-- Cel zadania A --
Odpowiedz krótko na pytania dotyczące recenzji kosmetyków:
(i) Jaką pojemność ma szampon i płyn do kąpieli Pat&Rub?
(ii) Jakie trzy olejki eteryczne zawiera żel L'Occitane?
(iii) Jaka odpowiedź na pytanie „Czy kupię ponownie” stoi przy peelingu Joanny z żurawiną?

-- Fragment tekstu --
****

Pat&Rub, Sweet Szampon i płyn do kąpieli dla niemowlaków i dzieci - 250 ml, bardzo przyjemny, naturalny kosmetyk zarówno dla dzieci jak i dla dorosłych, jako szampon i jako płyn do kąpieli spisywał się genialnie, po jego użyciu włosy były miękkie i delikatne w dotyku, moje trocha plątał, natomiast dzieciom zapewniał całkowity komfort - włoski łatwo rozczesywały się, były sypkie i lekkie niczym piórka, jako płyn do kąpieli dobrze się pienił, zmiękczał wodę i oferował lekką warstewkę ochronną, nie podrażniał i ładnie pachniał.
Czy kupię ponownie - TAK!!!!
Żele pod prysznic - Soap & Glory Clean On Me oraz L'Occitane en Provece Revitalizing 3 essential oils - po 75 ml każdy, żel S&G zaskoczył mnie swoją wydajnością i strasznie obfitym pienieniem się, a do tego piękny zapach i żadnego przesuszenia skóry ( link w tytule ). L`Occitane to energetyzujący żel pod prysznic który zawiera trzy olejki eteryczne - miętowy, rozmarynowy oraz sosnowy - zapach... boski! Wyrazisty, może nieco męski, a jednocześnie bardzo orzeźwiający, zapewnia energię na cały dzień, a skóra po nim była gładka i nadzwyczajnie delikatna w dotyku, bez użycia balsamu! Niestety, już nie jest dostępny, nad czym ubolewam...
Czy kupię ponownie - TAK!!!! jeśli znajdę...
Joanna Naturia Peeling myjący z Żurawiną wygładzający - 100 ml, jak już wiele z Was wie, uwielbiam myjące peelingi Joanny, dotychczasowe wersje były fantastyczne, natomiast żurawina mnie trocha rozczarowała, działanie w jak najlepszym porządku, dobrze i w delikatny sposób oczyszczał skórę, nie podrażniał, ale zapach wydawał mi się bardzo sztuczny, wręcz męczący, w buteleczce pachnie przyzwoicie, podczas używania już nie, nie polubiłam go, ciesze się że wybrałam małą buteleczkę, bo zużywanie go szło bardzo opornie ;)
Czy kupię ponownie - NIE!

****

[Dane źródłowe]
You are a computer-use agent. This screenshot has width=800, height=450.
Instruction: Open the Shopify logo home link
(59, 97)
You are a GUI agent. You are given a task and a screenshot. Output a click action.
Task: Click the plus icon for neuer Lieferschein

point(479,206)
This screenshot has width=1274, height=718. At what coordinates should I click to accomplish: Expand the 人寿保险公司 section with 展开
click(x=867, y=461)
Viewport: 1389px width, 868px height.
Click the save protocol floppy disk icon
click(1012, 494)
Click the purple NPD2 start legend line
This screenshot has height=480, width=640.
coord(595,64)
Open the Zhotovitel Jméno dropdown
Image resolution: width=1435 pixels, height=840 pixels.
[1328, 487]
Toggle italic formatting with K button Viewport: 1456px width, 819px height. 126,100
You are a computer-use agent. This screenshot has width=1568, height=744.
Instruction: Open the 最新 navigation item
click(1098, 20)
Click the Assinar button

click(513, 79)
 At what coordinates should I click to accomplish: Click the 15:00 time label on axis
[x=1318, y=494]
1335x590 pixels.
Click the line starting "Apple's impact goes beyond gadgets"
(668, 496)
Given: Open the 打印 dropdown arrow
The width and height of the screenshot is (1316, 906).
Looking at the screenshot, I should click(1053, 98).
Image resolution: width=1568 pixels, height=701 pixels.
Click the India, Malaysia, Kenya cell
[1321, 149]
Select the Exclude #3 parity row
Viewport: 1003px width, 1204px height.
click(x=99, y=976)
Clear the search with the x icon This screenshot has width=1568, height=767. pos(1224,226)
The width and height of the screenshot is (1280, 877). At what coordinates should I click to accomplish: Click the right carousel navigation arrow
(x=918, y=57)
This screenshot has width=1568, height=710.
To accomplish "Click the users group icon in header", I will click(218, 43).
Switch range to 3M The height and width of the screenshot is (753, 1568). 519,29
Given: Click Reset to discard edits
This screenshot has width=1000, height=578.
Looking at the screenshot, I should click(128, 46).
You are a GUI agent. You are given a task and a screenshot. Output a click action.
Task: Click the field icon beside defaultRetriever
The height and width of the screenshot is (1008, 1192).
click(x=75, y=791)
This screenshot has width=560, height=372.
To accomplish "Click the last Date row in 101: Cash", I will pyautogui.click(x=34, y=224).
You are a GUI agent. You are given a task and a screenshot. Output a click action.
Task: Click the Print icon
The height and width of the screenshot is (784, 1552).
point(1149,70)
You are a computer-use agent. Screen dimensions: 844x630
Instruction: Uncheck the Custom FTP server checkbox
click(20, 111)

****

-- Cel zadania B --
Zredaguj wiersze danych źródłowych od wiersza zawierającego „Open the Zhotovitel Jméno dropdown” do wiersza zawierającego „Toggle italic formatting” włącznie. Przepisz je, zamieniając „italic” na „bold”, a resztę zostaw bez zmian.

-- Wynik końcowy A --
(i) 250 ml
(ii) Miętowy, rozmarynowy i sosnowy
(iii) NIE

-- Wynik końcowy B --
Open the Zhotovitel Jméno dropdown
Image resolution: width=1435 pixels, height=840 pixels.
[1328, 487]
Toggle bold formatting with K button Viewport: 1456px width, 819px height. 126,100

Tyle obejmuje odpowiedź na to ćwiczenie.